Re: [PATCH] mm/vmalloc: lock contention optimization under multi-threading

From: rulinhuang
Date: Fri Feb 09 2024 - 06:49:52 EST


Hi Rezki, thanks so much for your review. Exactly, your suggestions
could effectively enhance the maintainability and readability of this
code change as well as the whole vmalloc implementation. To avoid the
partial initialization issue, we are trying to refine this patch by
separating insert_map_area(), the insertion of VA into the tree, from
alloc_map_area(), so that setup_vmalloc_vm() could be invoked between
them. However, our initial trial ran into a boot-time error, which we
are still debugging, and it may take a little bit longer than expected
as the coming week is the public holiday of Lunar New Year in China.
We will share with you the latest version of patch once ready for your
review.
In the performance test, we firstly build stress-ng by following the
instructions from https://github.com/ColinIanKing/stress-ng, and then
launch the stressor for pthread (--pthread) for 30 seconds (-t 30) via
the below command:
/stress-ng -t 30 --metrics-brief --pthread -1 --no-rand-seed
The aggregated count of spawned threads per second (Bogo ops/s) is
taken as the score of this workload. We evaluated the performance
impact of this patch on the Ice Lake server with 40, 80, 120 and 160
online cores respectively.
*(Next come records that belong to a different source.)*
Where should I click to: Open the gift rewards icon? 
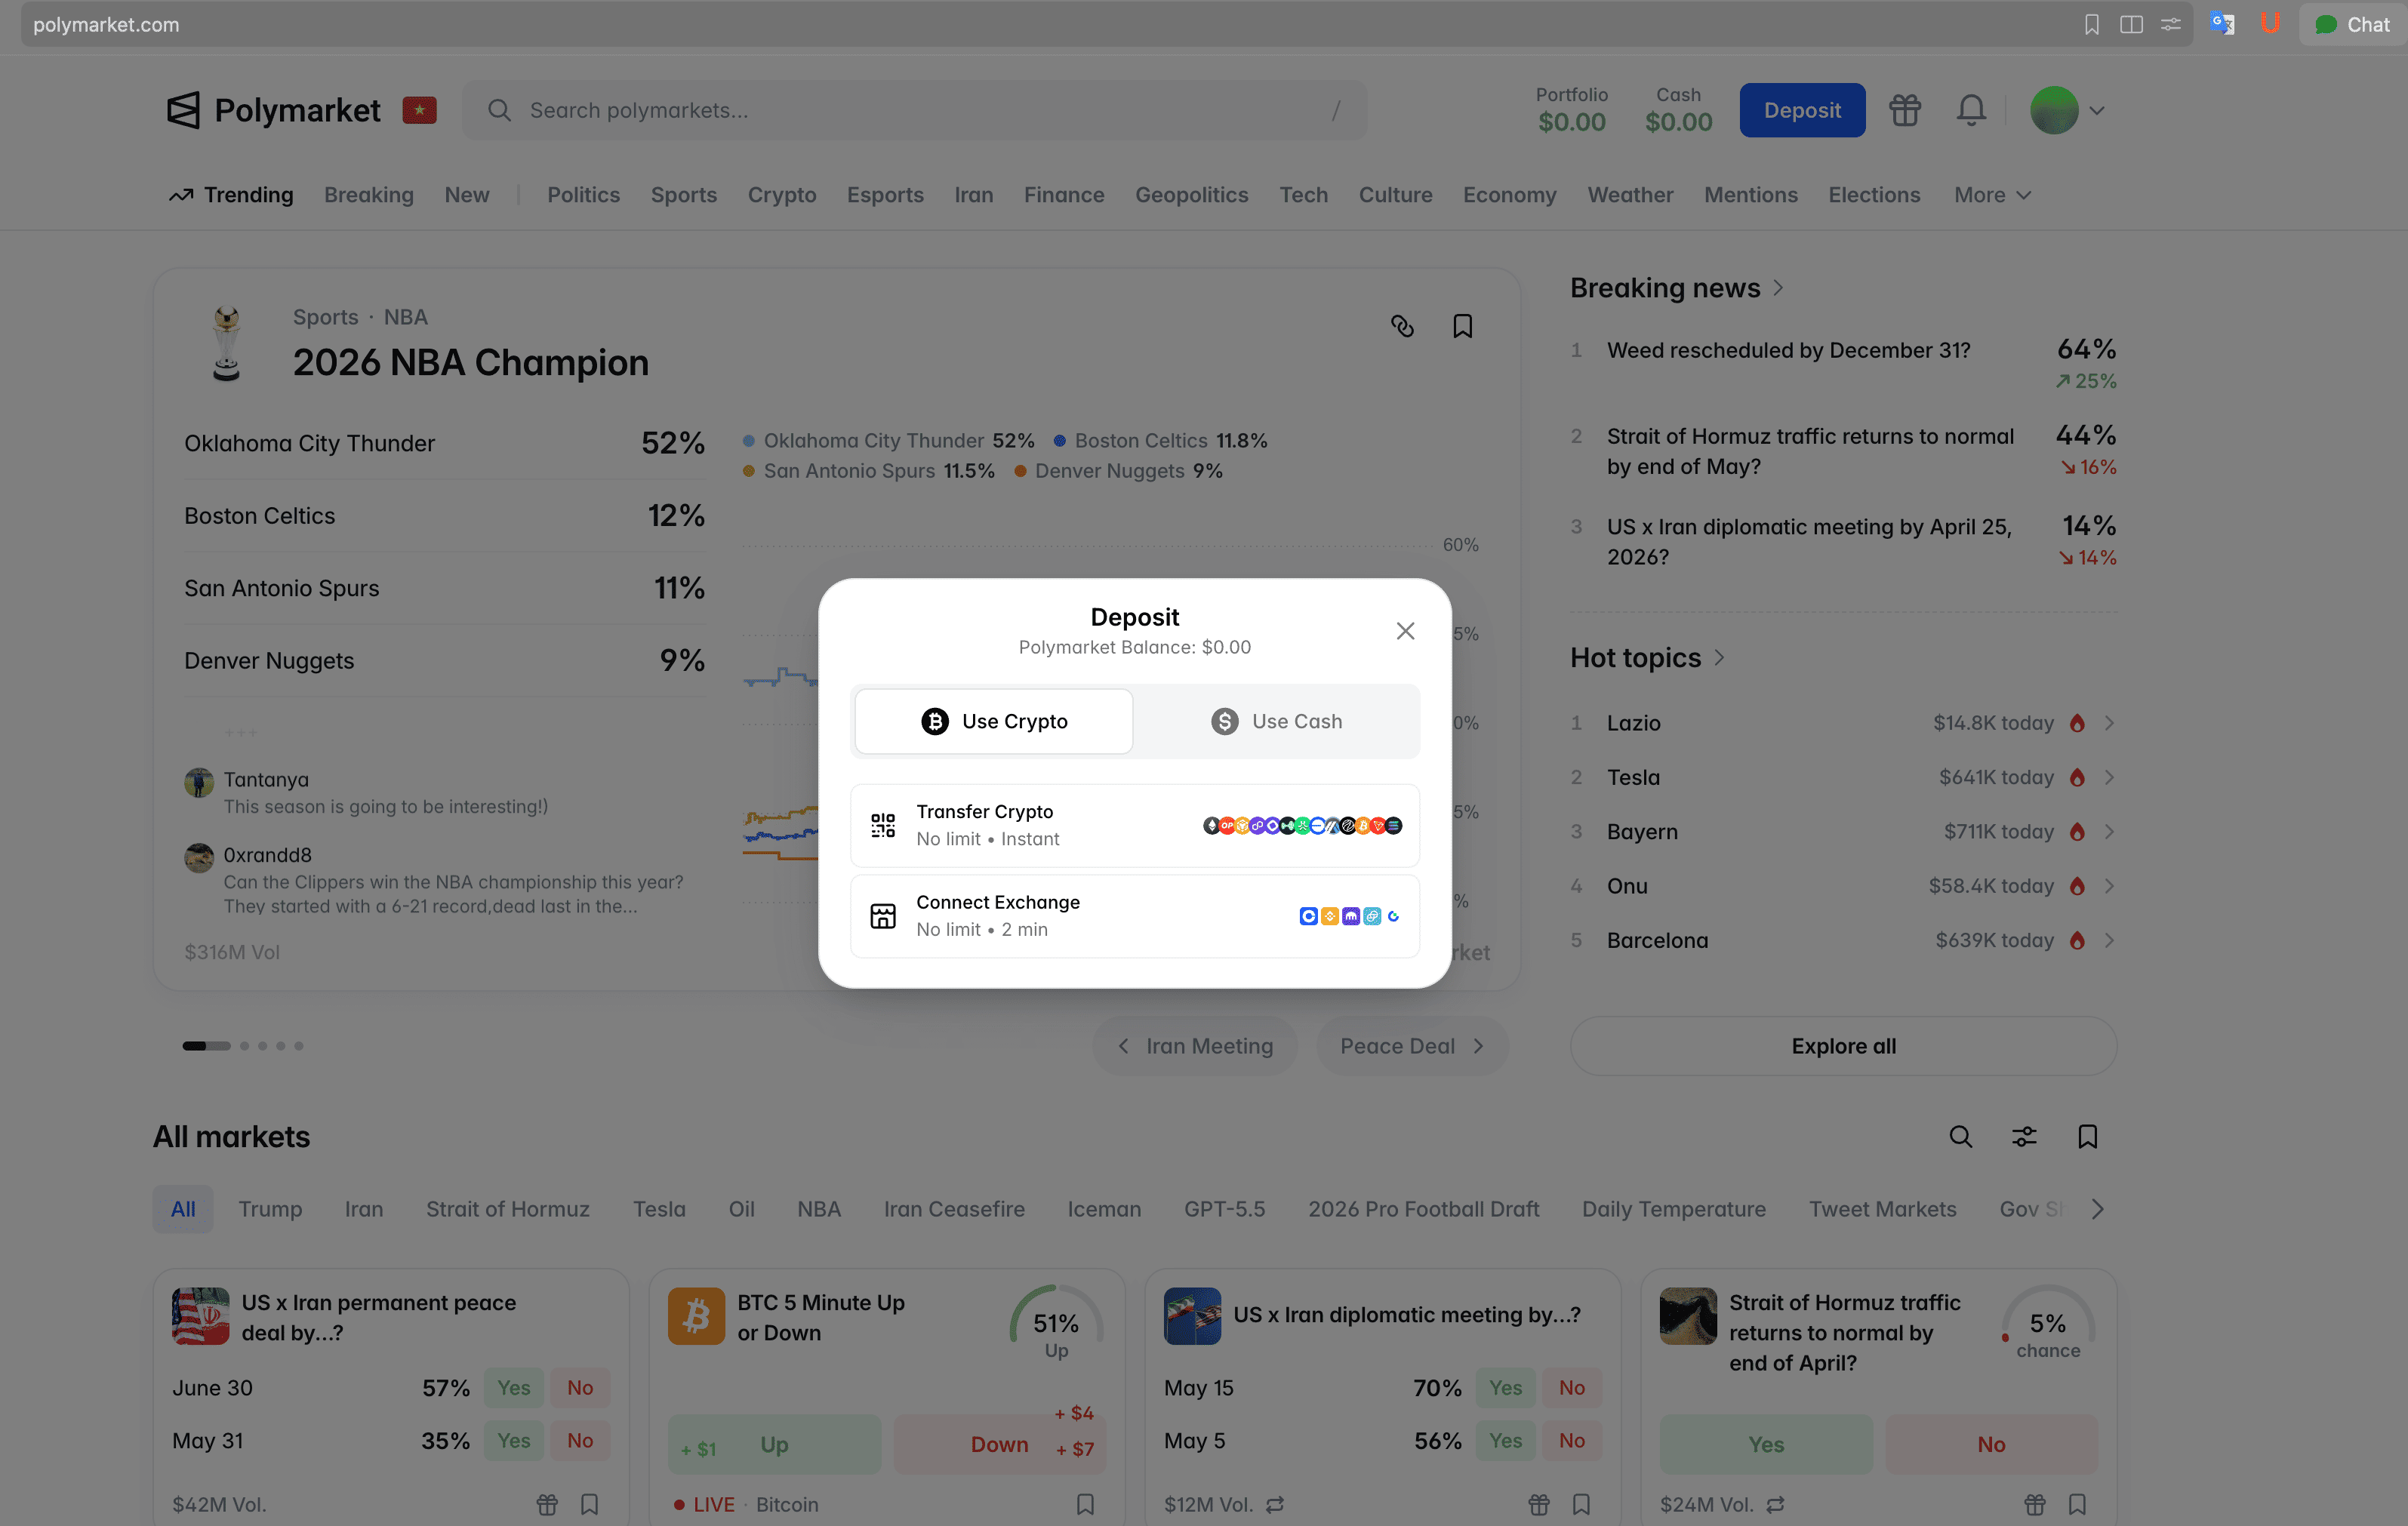[1904, 110]
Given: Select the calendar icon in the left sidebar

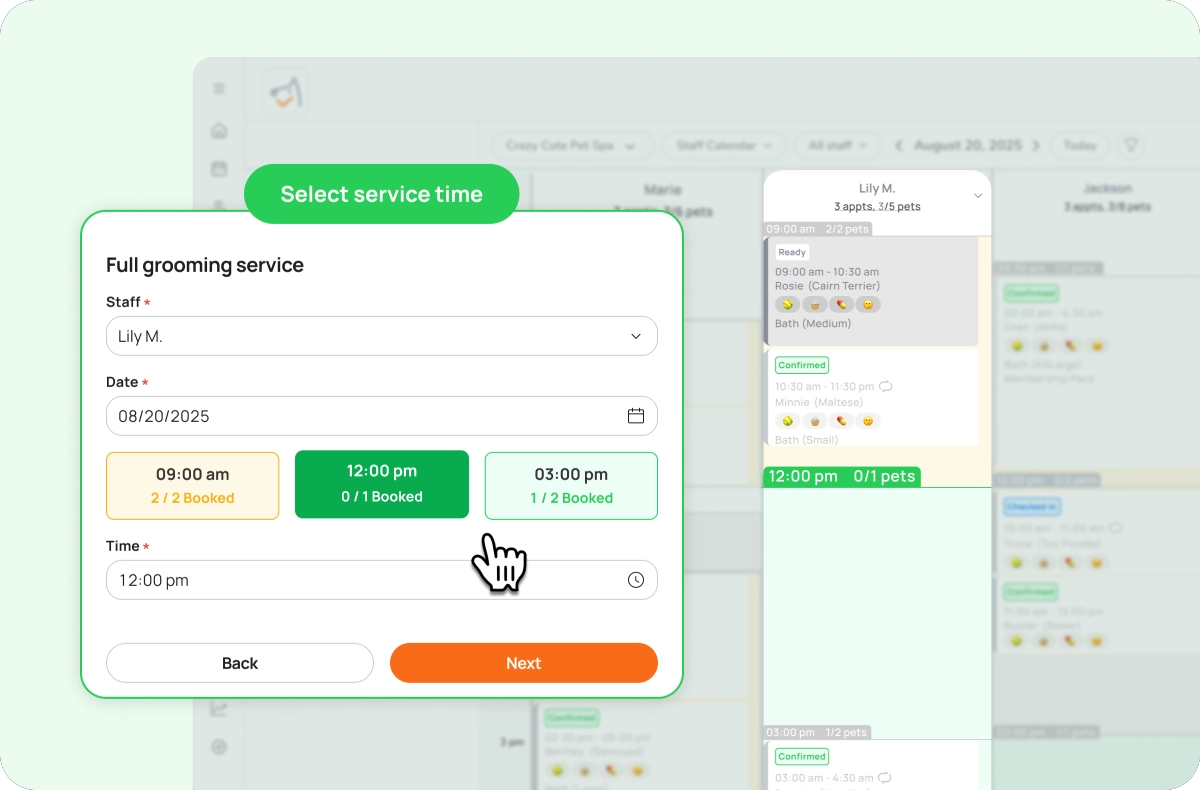Looking at the screenshot, I should coord(219,168).
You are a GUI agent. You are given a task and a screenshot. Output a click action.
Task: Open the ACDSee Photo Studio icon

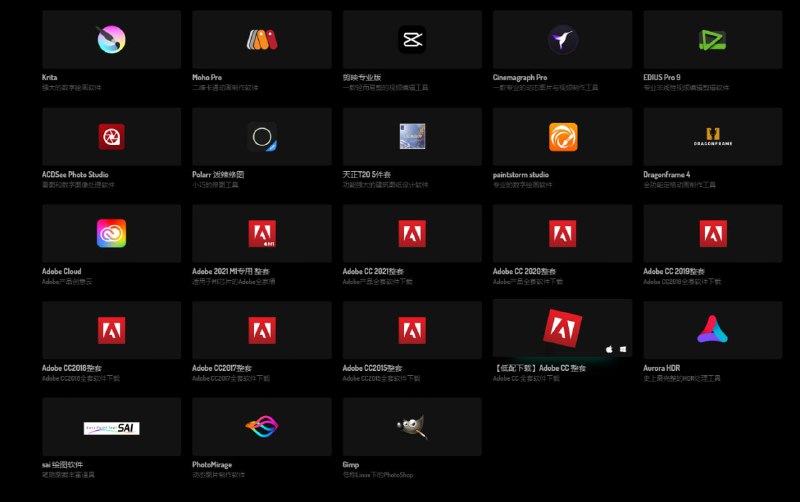click(x=111, y=136)
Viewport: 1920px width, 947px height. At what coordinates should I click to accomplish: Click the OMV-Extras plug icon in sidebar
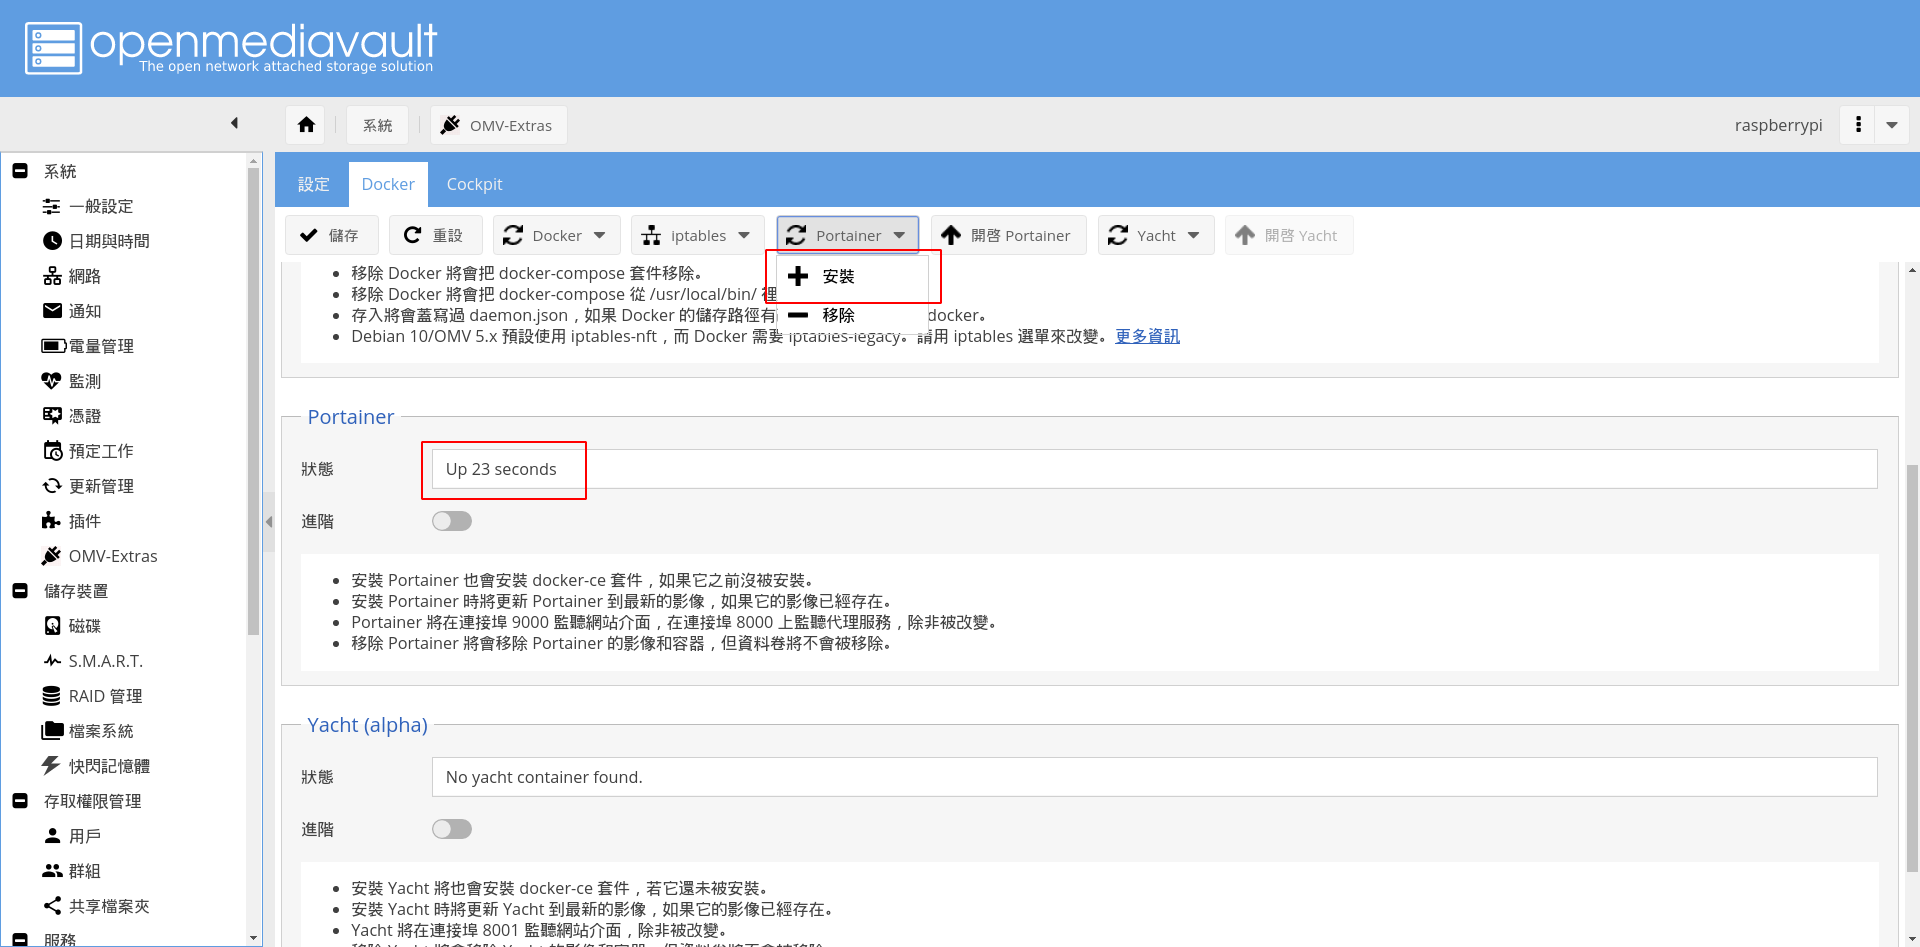point(52,556)
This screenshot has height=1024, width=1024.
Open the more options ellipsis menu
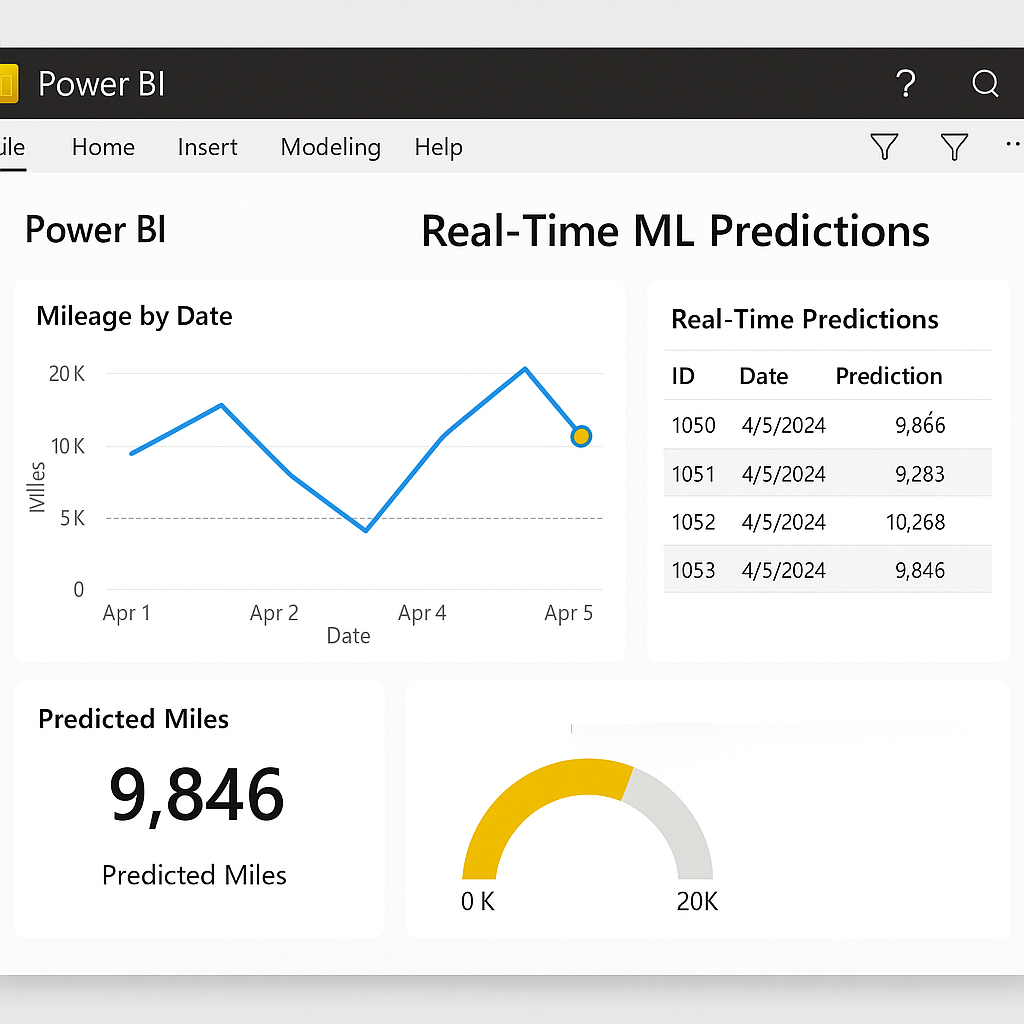pyautogui.click(x=1012, y=145)

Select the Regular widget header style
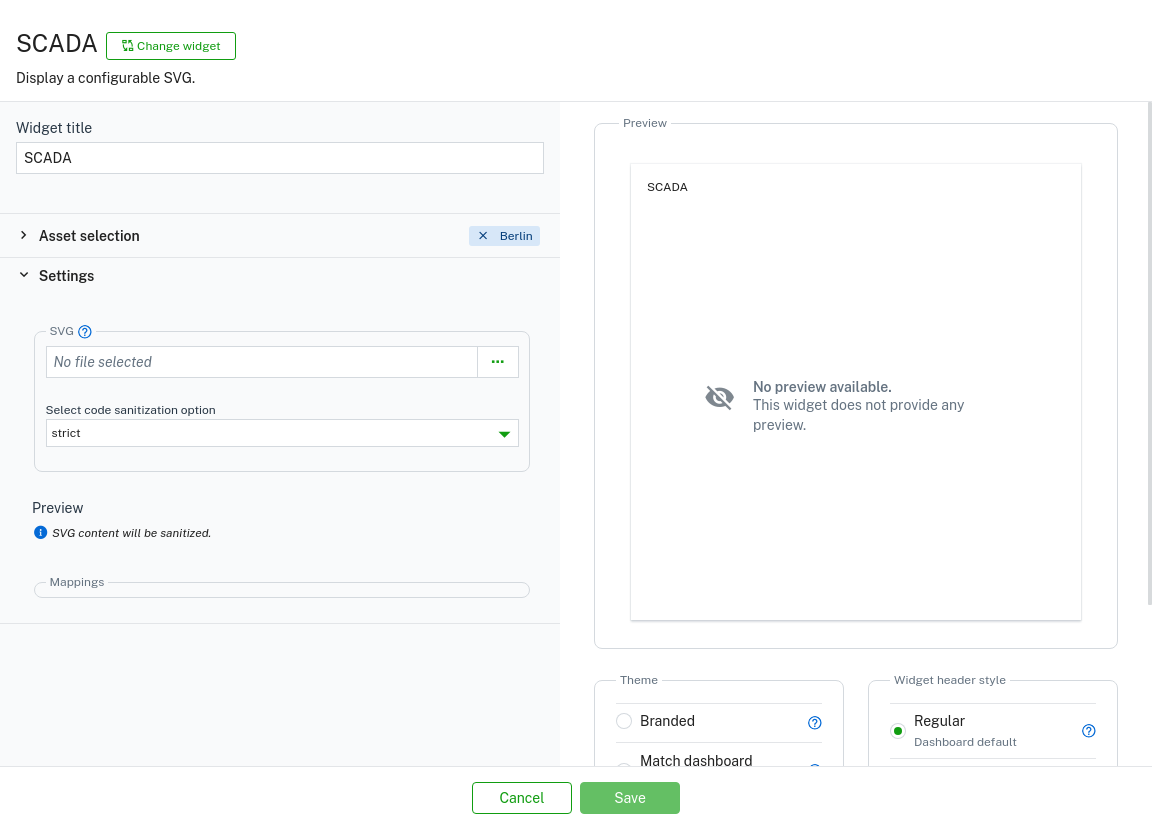(x=898, y=731)
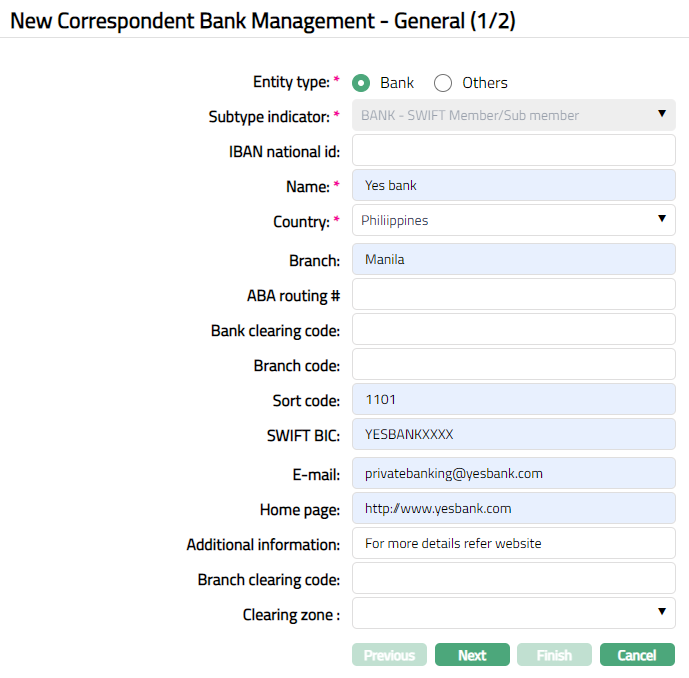Image resolution: width=689 pixels, height=678 pixels.
Task: Click the Home page URL field
Action: pos(514,508)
And as is shown in below figure, with
the expansion of online cores, this patch could relieve the
increasingly severe lock contention and achieve quite significant
performance improvement of around 5.5% at 160 cores.

vcpu number 40 80 120 160
patched/original 100.5% 100.8% 105.2% 105.5%

Thanks again for your help and please let us know if more details
are needed.